- [Task description]
Return the part of the records that opens with the line containing "The image size" and closes with the line containing "center [214, 16].", repeating those lines exactly and nothing else.

- [Supplied records]
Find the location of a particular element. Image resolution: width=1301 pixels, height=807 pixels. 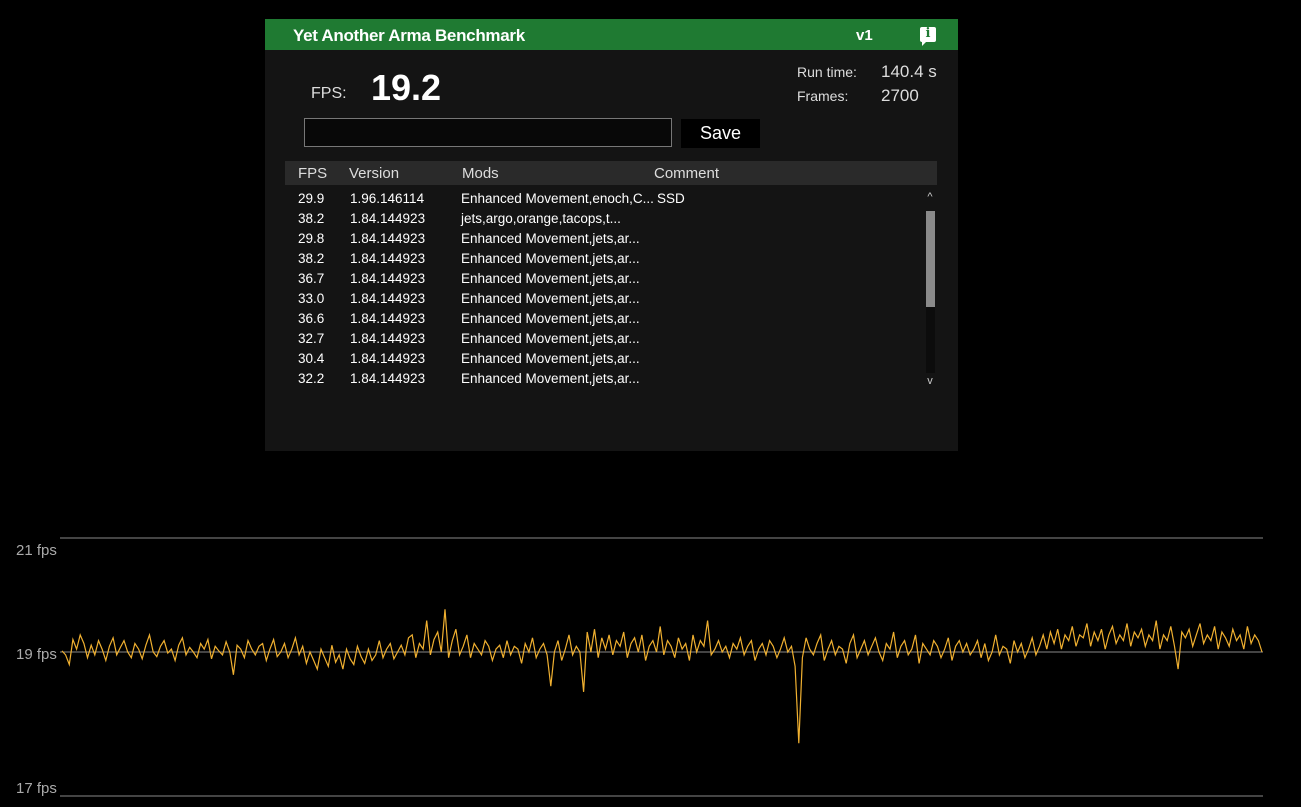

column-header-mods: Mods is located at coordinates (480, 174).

--

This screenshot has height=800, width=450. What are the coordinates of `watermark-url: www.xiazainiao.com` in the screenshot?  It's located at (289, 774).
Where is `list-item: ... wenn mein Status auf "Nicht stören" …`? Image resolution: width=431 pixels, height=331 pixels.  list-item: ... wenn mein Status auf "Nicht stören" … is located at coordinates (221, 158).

...

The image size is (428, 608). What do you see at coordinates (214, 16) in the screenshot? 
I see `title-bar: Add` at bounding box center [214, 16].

- [Finished exercise]
The image size is (428, 608). What do you see at coordinates (214, 16) in the screenshot? 
I see `title-bar: Add` at bounding box center [214, 16].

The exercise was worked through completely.